John’s childhood was radically shaped by the death of his father 5 January, 1858. Given that the late 1850s were not a time when widows were offered good-paying jobs, and given that Marancy still had fairly small children to care for, it was up to John as the eldest surviving male of the household to support the family, even though he had not quite turned eleven at the time of the tragedy. He waited just long enough to graduate from the sixth grade, then at age twelve assumed the responsibility. (Despite having a limited education, his clerical skills did not suffer and in middle age he would slip into professions which required skills in reading, writing, and record-keeping.) Precisely what type of work he found at age twelve is not recorded. It was probably a variety of odd jobs at first. However, it is worth noting that his father was a miller. Young John may have had some opportunity to follow in those footsteps. If so, this would surely have brought him to the huge mills of Nathaniel Martin, a mile north of Winslow in the village then known as Martin, that would later be relabelled Martintown. This location was just barely over the state line in Green County, WI. This employment scenario, while undocumented, would help explain how he came to know his future wife Eleanor Amelia Martin, daughter of Nathaniel. Another link is that John’s first cousin Robert Emmett Mack temporarily lived two or three houses away from Nathaniel and Hannah in the late 1860s, while working as a Martintown blacksmith.

In the summer of 1862 Marancy Alexander married a neighbor, Nicholas Balliet, who had recently become a widower. John no longer had to be the man of the household. Nor was he even the eldest male child. He had at least two Balliet step-brothers who were senior to him, though one of those was so much older he had already made his own way in the world. The other, David M. Balliet, was one year older.

The extended period without a father must have left John with a degree of pride and independence that could not be surpressed. John was part of a generation whose young males were measured by their willingness to show their courage and determination, so he chafed to join the Union Army and fight in the Civil War. He attempted to do so as early as sixteen, but was rebuffed by the local recruiting officer, who knew him and was aware John was too young. At seventeen, by taking advantage of a new recruiter who had not lived in Winslow long, John succeeded in his ambition. He enlisted 28 May 1864 and the eighteenth of June was inducted into Company F of the 142nd Infantry Regiment, Illinois at Camp Butler near Springfield. He was mustered out 26 October 1864 at Chicago, IL. He must have indulged his mother to a degree by signing up only for a 100-day term. He was accompanied on his adventure by Aquilla Ballenger, who was even younger -- not turning seventeen until the middle of their hitch. Aquilla was the stepson of John’s uncle Seba White. Like John, Aquilla returned safely, going on to spend over sixty years residing in Schuyler County, MO, where he did not pass away until he was nearly eighty-three years old. (The photograph at the upper left was scanned from a tintype preserved by John’s son Albert Frederick Warner. The image dates from the Civil War period and probably shows John at about age fifteen or sixteen. Though this is a low-resolution version, perhaps you can see the wispy traces of a beard along his jawline. Had he died in the war like so many other young American men of his generation, this might have been the only photograph of John ever to exist. John’s military file describes him as 5’5” tall, with hazel eyes, a dark complexion, and dark hair.)

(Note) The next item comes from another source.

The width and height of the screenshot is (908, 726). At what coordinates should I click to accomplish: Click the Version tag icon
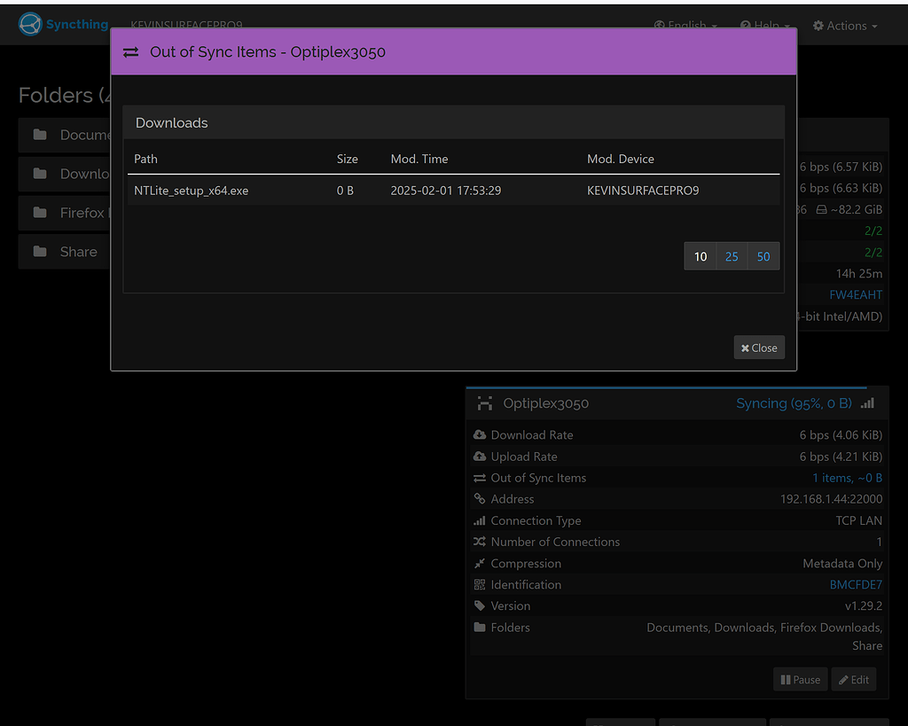[x=480, y=605]
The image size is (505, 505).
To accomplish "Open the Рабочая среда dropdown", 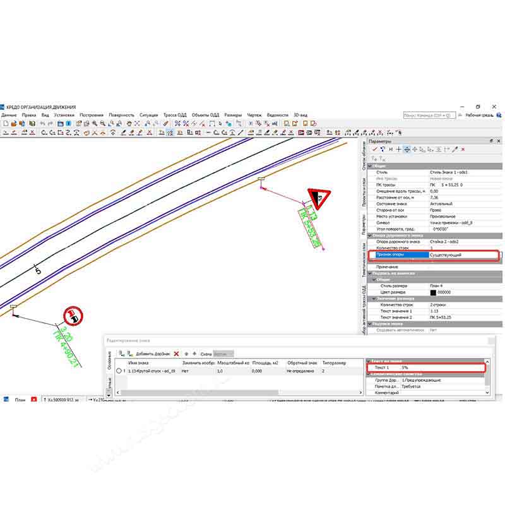I will point(480,116).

Marancy’s maternal concerns went on past 1864, though. A couple of weeks before John was mustered out, David M. Balliet joined up, as if to take his step-brother’s place. But fortune smiled again. Though the war cost Winslow a number of its young men -- the casualties including John’s first cousins George C. and Harry A. Mack -- David Balliet made it back intact. One of the tales he told was to boast of having been issued a cartridge rifle, an advance in weaponry John had narrowly missed out on.

Though the war went on past John’s own eighteenth birthday, he did not reenlist. It may be that Nicholas Balliet had entered the period of ill health that would claim his life, though remained alive long enough to be noted in the 1865 state census. If so, John would have been needed once again as a breadwinner.

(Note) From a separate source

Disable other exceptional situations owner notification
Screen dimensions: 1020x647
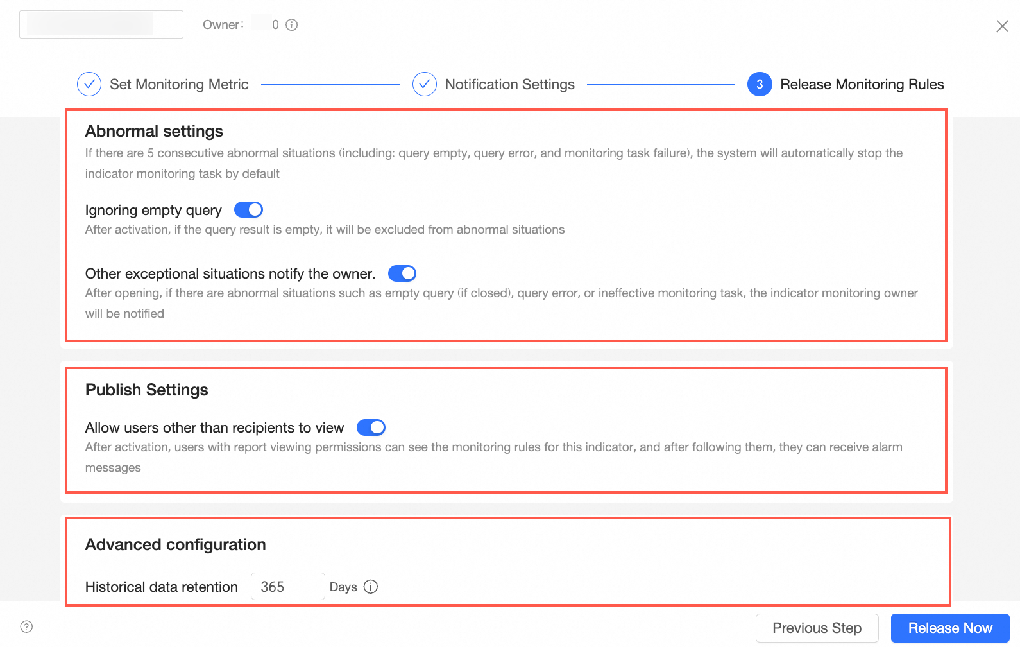tap(402, 273)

By the end of the 1860s romance bloomed between John and Eleanor Amelia Martin, better known as Nellie Martin. If he had not worked at the Martin mills in his younger days, he surely did so during that period. His occupation as given on his marriage declaration is mechanic, and this must mean he maintained equipment for Nathaniel Martin. Given that he was a young man of modest means, Nellie could have been said to have been nearly out of his league. She was the eldest daughter of a village founder and reigning patriarch, the biggest landowner within miles. Nellie could have had her pick of any number of suitors, but she chose John. The marriage took place 21 April 1869 in Cadiz, Green County, WI. (Cadiz, as shown on the marriage record, may be shorthand for Cadiz Township -- this was the official name of the part of Green County that included Martintown. If so, the ceremony probably took place within Martintown itself. However, a hamlet of Cadiz existed back in those days, and the couple could have been married at a home or public gathering spot in that community.)

Nellie, as a member of the clan of Nathaniel Martin and his wife Hannah Strader, is the subject of a full biography on another section of this website. For more about her and her background, click here.

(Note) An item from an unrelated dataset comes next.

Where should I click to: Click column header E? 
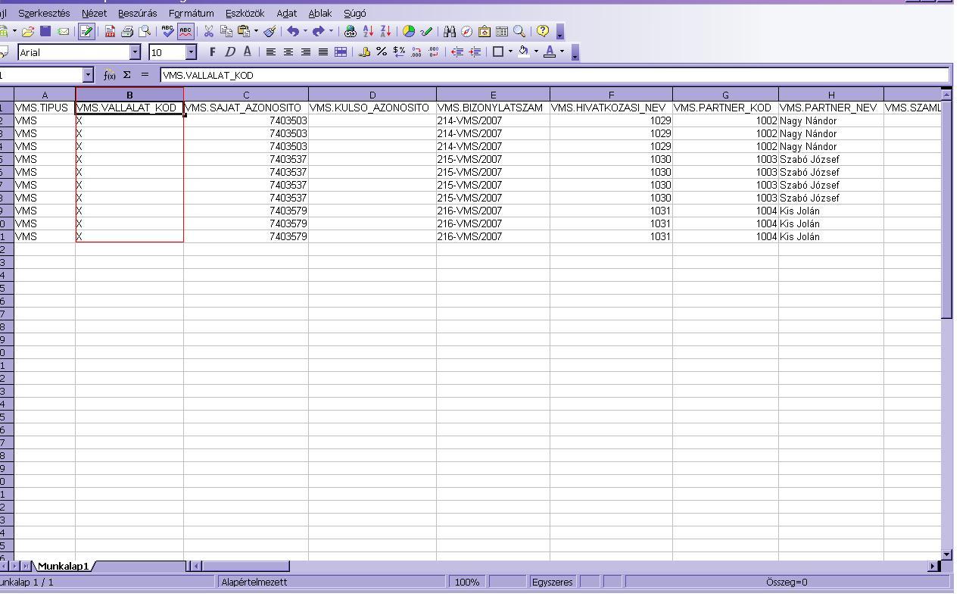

John Warner and Eleanor Amelia Martin on their wedding day, 1869.


The marriage placed John in distinctly different economic circumstances than his mother and siblings. As a dowry gift, Nathaniel gave the young couple eighty acres of farmland at the edge of Martintown, along the Pecatonica River in Green County. In the coming decades there may have been occasional seasons when money was less plentiful than at other times, but he could never again be said to be poor. Not surprisingly, this level of security resulted in John putting down roots with Nellie in Martintown for decades. This stands in contrast to the rest of the Warner family. Over the course of the 1870s all of his full siblings -- his older sister was Araminta, his younger brothers were Fred, Clifford, and Charles -- left for Nebraska, where homesteading opportunities allowed them and their young families to have a chance to prosper. It is thought that his Balliet step-siblings all left as well, with the possible exception of Susan Balliet. (Her married name is unknown, and so she has not been tracked past the 1870 census, when she was nineteen and getting by as a domestic servant in Winslow.) John would see his birth family members seldom if at all from that point on.

For the first year or so of the marriage, John and Nellie lived in Winslow, then inhabited their land. His main occupation over the next two decades was farmer, but he did not limit himself to only that. He is thought to have stayed involved with the community in other ways, and probably helped from time to time with the Martintown sawmill. The children began arriving in 1870 and continued to be born every even-numbered year through 1886, skipping 1880 (when Nellie endured a miscarriage). In an age when children were often lost young -- Nathaniel and Hannah Martin lost half their fourteen children during their childhoods -- John and Nellie lost only one. Their fifth child, Ida Ellen Warner, survived only seventeen months from the late summer of 1878 to the early part of 1880. The toddler’s remains were buried in the Martin cemetery.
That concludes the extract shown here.